There would have been cures for cancer and MS and other horrible diseases long ago. Instead, we are a society driven by greed at the expense of others. There will never be a cure for cancer or MS or any other costly, debilitating disease or condition simply because the money is in the maintenance. Cure them and there's no more costly meds they have to have.

It's the same philosophy behind big tobacco. Hook your consumer and you have a customer for life. There's no way we are ever going to outlaw tobacco as the cancer causing carcinogen that it is. There's just too much money at stake. Too many greedy, unethical people driving the beast.

Big pharma has no reason to find cures. There's no money in a world rid of cancer or MS. And if you aren't happy about that they can help. They have a pill for that.

I'm not trying to take the wind out of the sails of the S.S. Gilenya by any means. This is a most wonderful pill that I am happy the world of MSers now has at their disposal. The only thing is, it's just a big tease for many of us. I am just appalled and ashamed of us as a human race that we have *evolved* to this. Charging outrageous fees for a medicine that has the potential to help so many. That's not evolution.

Don't argue that it was the biggest clinical trial in MS history and that there are so many costs to cover. Novartis will recoup those costs in the first year, I'm betting. Then after that, what is the excuse? That CEOs need bigger 3rd homes?

Or will the price drop? Ha!

 I remember being appalled at the cost of Copaxone back in 1999. $600 for a month's supply. Simply outrageous. I never imagined in my wildest dreams that the prices would skyrocket the way they have. When big pharma realized the gold mine they had in the *maintenance* meds, who was to put a foot down and stop them? The answer is NOBODY and that's why the pricing is out of control. They charge so much because THEY CAN.

There is no way the production of a powder in a gel cap costs as much as pre-filled refrigerate-at-all-times syringes costs.

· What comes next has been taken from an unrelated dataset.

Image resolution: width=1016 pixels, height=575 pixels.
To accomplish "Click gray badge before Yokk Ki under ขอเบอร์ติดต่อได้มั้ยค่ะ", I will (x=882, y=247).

Gilenya will be no harder to produce that Doxycycline, except that 100mg of the latter is a MUCH bigger capsule. I just hope I can continue to receive Gilenya which has been directly responsible for my good health these past three years and I don't have to resort to trying out my theory that Doxycycline might help me.

Do we really want to do something about the healthcare crisis in America? Start by getting the drug prices and costs of things like MRIs and CTs etc. under control. The crisis stems from greed. Meanwhile people suffer and die needlessly.

3 comments:

the queen said...

Hey - from streetinsider .com
Novartis said that they would provide the drug free to us residents with no prescription-drug insurance and those who have an income that is less than 500% of poverty level."

So maybe no begging?

Jeri Burtchell (TickledPink) said...

That will be nice but still entail proving that Medicaid won't cover you first, I bet, so lots of paperwork and hoop jumping and stress every time you try to see if you meet the criteria. At least that's how it was with NORD when I got my Copaxone with their assistance.

Remy said...

Just to let you know there have been some studies on minocycline (which is the same family as doxycycline) and MS. Just punch in multiple sclerosis minocycline into google and all kinds of stuff pops up. I know someone on Avonex whose doctor prescribes 100 mg. of minocycline as add on insurance. I take it every day for adult onset acne (thank you changing hormones!). I was worried about mixing it with Tysabri since you are not supposed to add anything else with it that messes with your immune system My doctor seemed to think it was okay But you are right that because the tetracycline antibiotics are so cheap there probably won't be many big scale studies.

One other question I've always wanted to ask you--exactly what kinds of side effects did you get with fingolimod besides colds and UTIs? Thanks!